“Oh, but I must get to the field, Chetwood!” cried Eve, in despair. “They told me Margit was here and needed me, and I came right from the train. I don’t know what it means——”

Chet had darted down the stairs and he soon came back with the other policeman. The officers agreed that the boy and two girls need not accompany them to the station; the Gypsy Queen and her husband, with the other Romany folk at home in the flat, could be held until later in the day for somebody to appear against them.

And that somebody was Miss Carrington’s lawyer, Aaron MacCullough. Eve had no more trouble with the Gypsies—nor did Margit. Mr. MacCullough took the opportunity of showing the roaming folk that they could make little out of Margit or her friends, and then the Centerport police warned them out of town.

Meanwhile Chet, with the two girls, got into the automobile, and started back toward the Central High athletic field. It was already two o’clock, and on the program of the day the event of the broad jump would be called in less than half an hour!

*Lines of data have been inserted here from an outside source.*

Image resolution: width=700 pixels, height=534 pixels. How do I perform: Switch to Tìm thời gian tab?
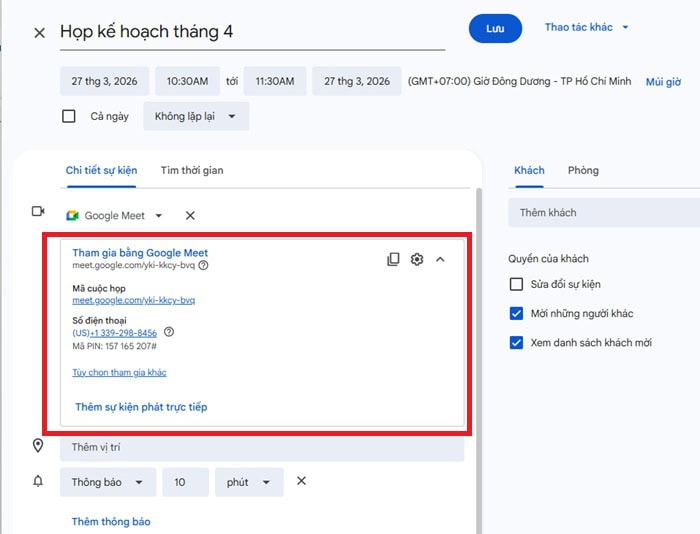click(x=192, y=170)
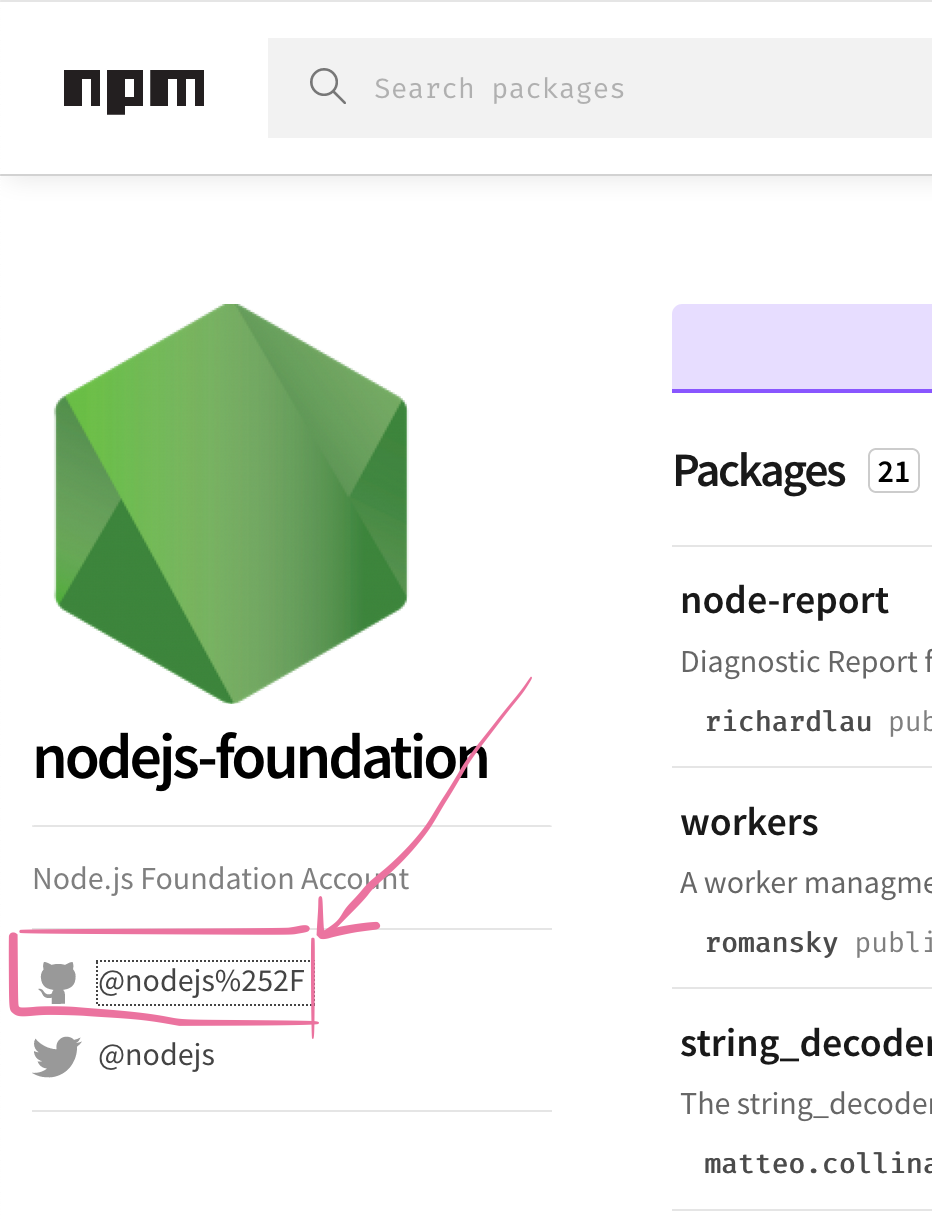Click the Node.js Foundation Account description

(x=221, y=879)
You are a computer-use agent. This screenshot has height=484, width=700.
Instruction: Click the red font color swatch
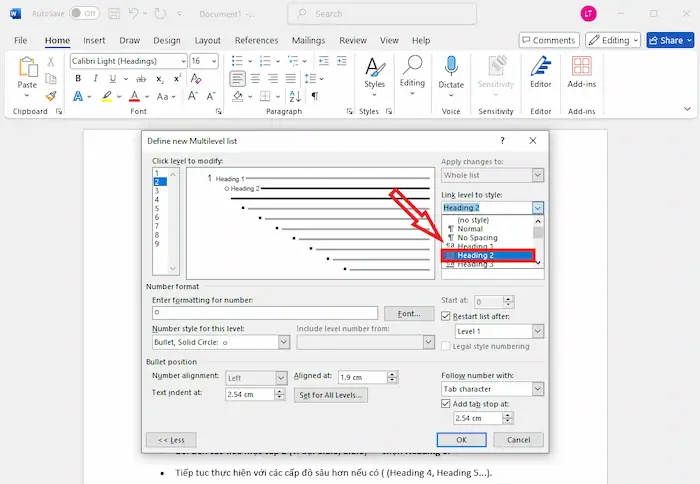coord(136,97)
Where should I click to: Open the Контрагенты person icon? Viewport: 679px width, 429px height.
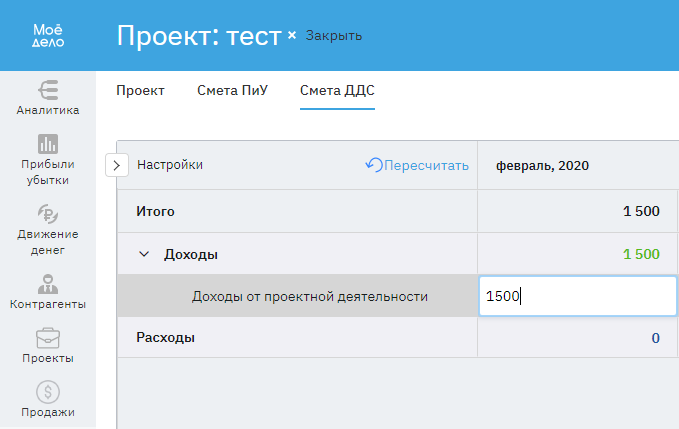point(48,282)

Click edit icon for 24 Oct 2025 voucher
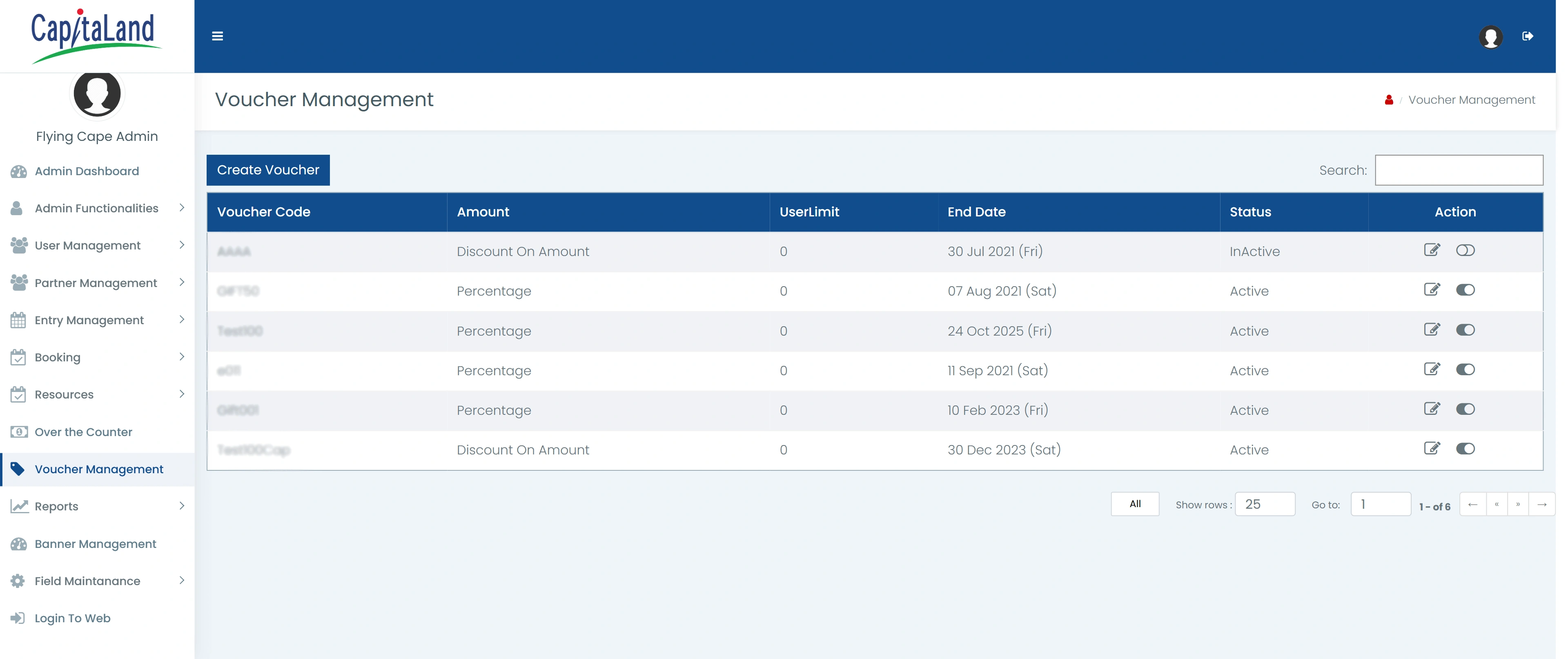click(x=1432, y=330)
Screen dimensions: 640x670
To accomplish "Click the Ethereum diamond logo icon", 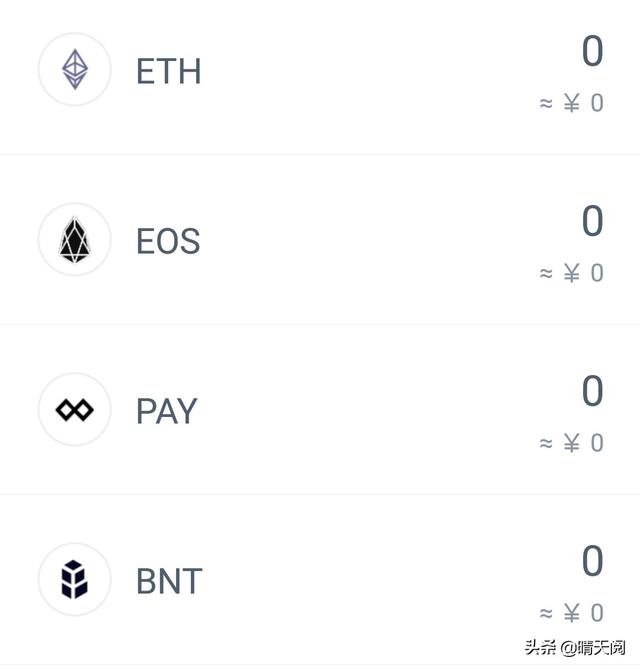I will pyautogui.click(x=75, y=70).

[CHAPTER XXV—THE WINNING POINTS]

That first relay race, in which the Junior Four of Central High took part, passed like a night-mare for Laura Belding and her companions. Every one of them was worried about Eve’s disappearance—so worried that they came perilously near not doing their very best.

But the rooters for their school got off with a splendid chorus when the girls came on the field, and with all that enthusiasm Laura and her comrades could not fail “to pull off some brilliant running,” as Bobby slangily expressed it.

And they did so. The four won the point for Central High, and next in line was the one hundred-yard dash. Bobby, as fresh as a lark, came to the scratch and prepared to do her very best against the representatives from the four other high schools. There was a girl from Lumberport whom she had been told to look out for. But Bobby proposed to “look out” for nobody on this short dash. The girl who got off in the best form was almost sure to win.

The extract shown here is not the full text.